Molte donne in gravidanza sono a rischio di insufficienza di vitamina D: questa condizione è associata ad un aumento delle complicanze legate proprio allo stato gravidico, e principalmente alla pre-eclampsia ed al parto cesareo. Viene segnalata la correlazione tra il deficit materno di vitamina D (<20 ng/mL, <50 nmol/L) e il diabete gestazionale, il parto prematuro e l’asma pediatrico: di conseguenza, queste complicanze appaiono meno frequenti nelle donne in gravidanza i cui livelli di 25(OH)D sono superiori a 40 ng/mL (100 nmol/L). La supplementazione di vitamina D in gravidanza è sicura fino a 4000 UI/giorno.16 Una revisione sistematica di RCT ha dimostrato che l’integrazione prenatale di vitamina D è associata ad un aumento del peso medio alla nascita, alla riduzione del rischio di parti prematuri, alla riduzione del rischio di respiro sibilante nel neonato e all’aumento della lunghezza del bambino a un anno di età, senza alcun effetto sulla nascita pretermine. L’integrazione dovrebbe essere personalizzata in base alla risposta variabile al trattamento, dovuta al diverso peso corporeo e all’esposizione solare.17

L’obesità e la carenza di vitamina D rappresentano un importante problema di salute in tutto il mondo, almeno nei paesi occidentali. Una revisione sistematica e meta-analisi condotta su 34 studi cross-selectional ha dimostrato una correlazione debole e negativa tra i livelli sierici di 25(OH)D e l’indice di massa corporea (IMC) in adulti sani di entrambi i sessi nei paesi in via di sviluppo.18 La forza della meta-analisi, tuttavia, era bassa a causa dell’elevata eterogeneità degli studi.

Infine, uno studio randomizzato su soggetti obesi ha dimostrato che i livelli sierici di 25(OH)D in risposta alla supplementazione di vitamina D3 sono direttamente correlati alla dose somministrata e alle dimensioni del corpo: risultavano necessari almeno circa 2,5 UI/kg per ogni incremento di unità ematica (ng/mL) di 25(OH).19

È dimostrata pertanto una debole correlazione inversa tra vitamina D sierica e IMC: i pazienti obesi (IMC> 30 kg/m2) potrebbero richiedere dosi 2-3 volte maggiori della vitamina in questione sia per il trattamento che per la prevenzione dello stato carenziale o della sua insufficienza. A causa del suo profilo farmacocinetico, il calcifediolo potrebbe rappresentare un’opzione alternativa al colecalciferolo.20







TOSSICITÀ/SICUREZZA DELLA SUPPLEMENTAZIONE DI VITAMINA D

Un sovradosaggio di vitamina D può risultare estremamente pericoloso. Dai dati SIN-SEPI rilevati dai Centri Antiveleni (CAV) di Milano e di Bergamo risultano: 145 casi di intossicazione da colecalciferolo (di cui 123 con età <6 anni, 6 con età compresa tra 6-19 anni, 14 con età <19 anni).

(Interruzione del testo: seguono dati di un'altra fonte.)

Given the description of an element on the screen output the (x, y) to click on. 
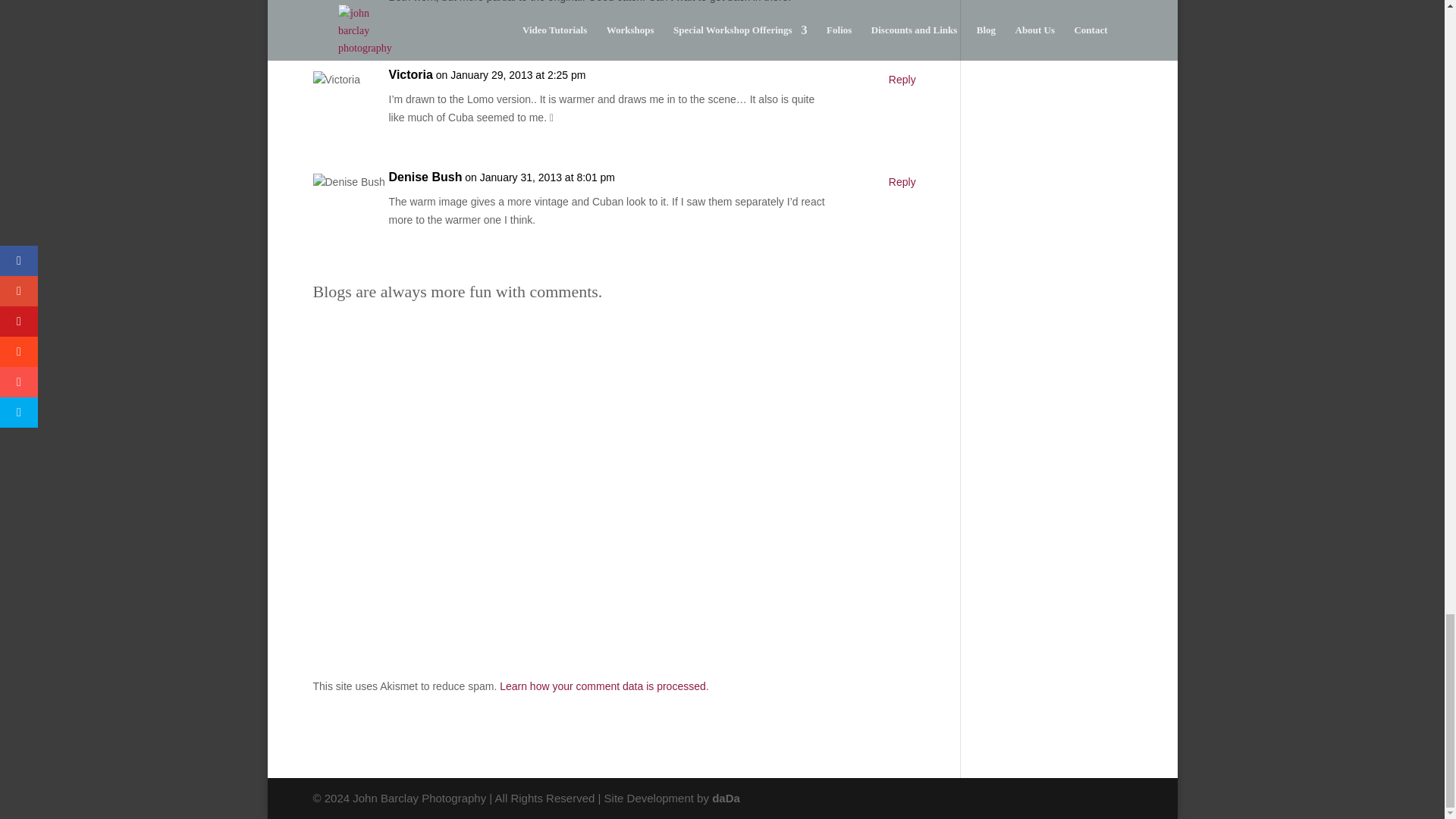
Reply (901, 80)
Reply (901, 182)
Victoria (410, 75)
Denise Bush (424, 177)
Given the description of an element on the screen output the (x, y) to click on. 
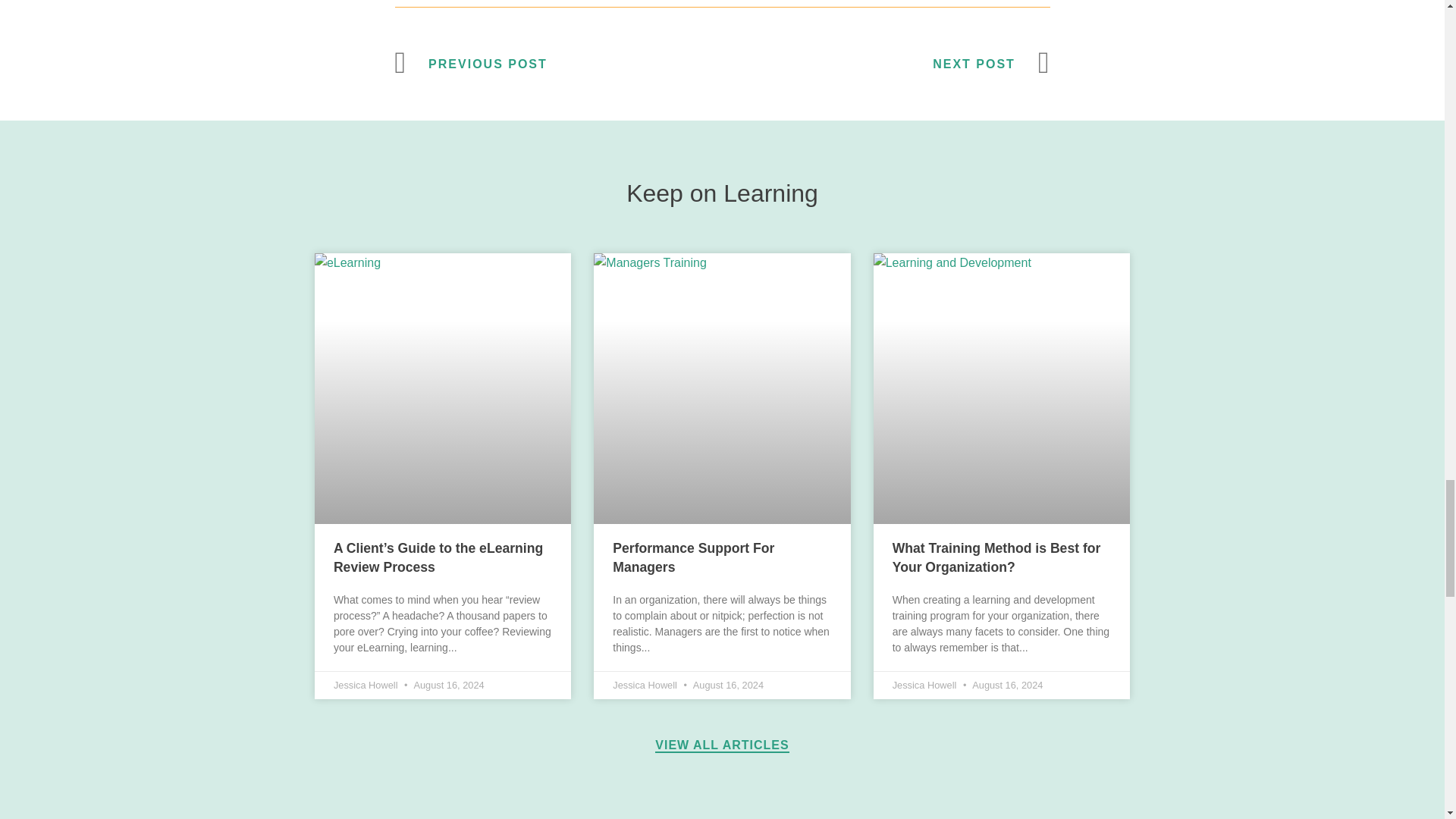
PREVIOUS POST (558, 64)
VIEW ALL ARTICLES (722, 745)
What Training Method is Best for Your Organization? (996, 557)
Performance Support For Managers (693, 557)
NEXT POST (885, 64)
Given the description of an element on the screen output the (x, y) to click on. 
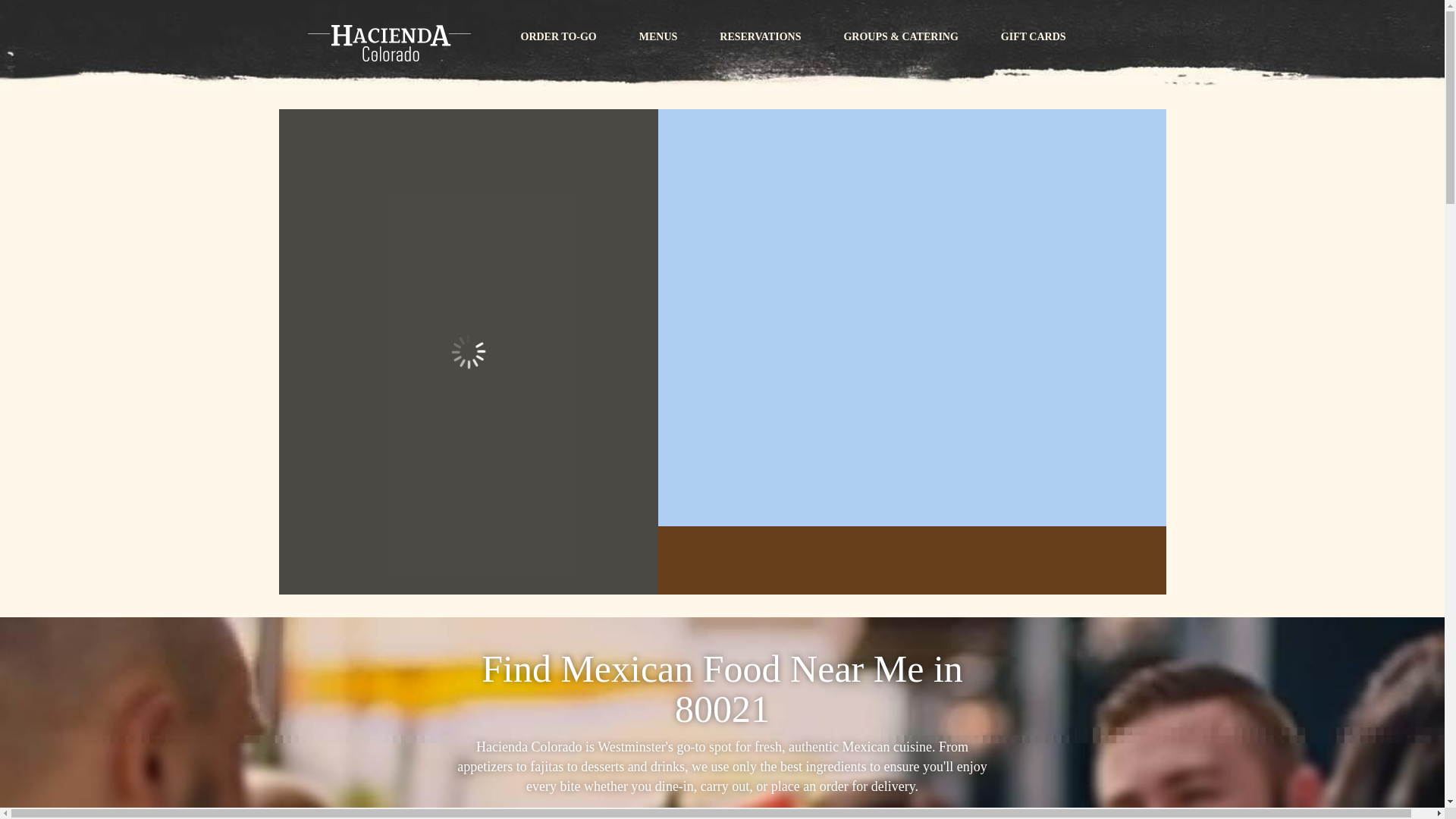
ORDER TO-GO (558, 36)
RESERVATIONS (760, 36)
GIFT CARDS (1033, 36)
MENUS (657, 36)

Alte dosi di vitamina D, infatti, possono determinare intossicazione caratterizzata da ipercalcemia e rapido deterioramento della funzionalità renale.1 Adulti e bambini con età superiore agli 11 anni non dovrebbero assumere più di 100 mcg/die (4000 UI); i bambini con età compresa tra 1-10 anni non dovrebbero assumere più di 50 mcg/die (2000 UI); nei neonati (età <1anno) è consigliata una dose massima giornaliera pari a 25 mcg (2000 UI).22

Questi dosaggi dovrebbero tuttavia essere adattati all’apporto non farmacologico di vitamina D; possono essere considerati sicuri in soggetti anziani con scarsa esposizione solare, ma la stessa dose potrebbe non risultare sicura a lungo termine nei soggetti giovani, magri e con frequente esposizione solare.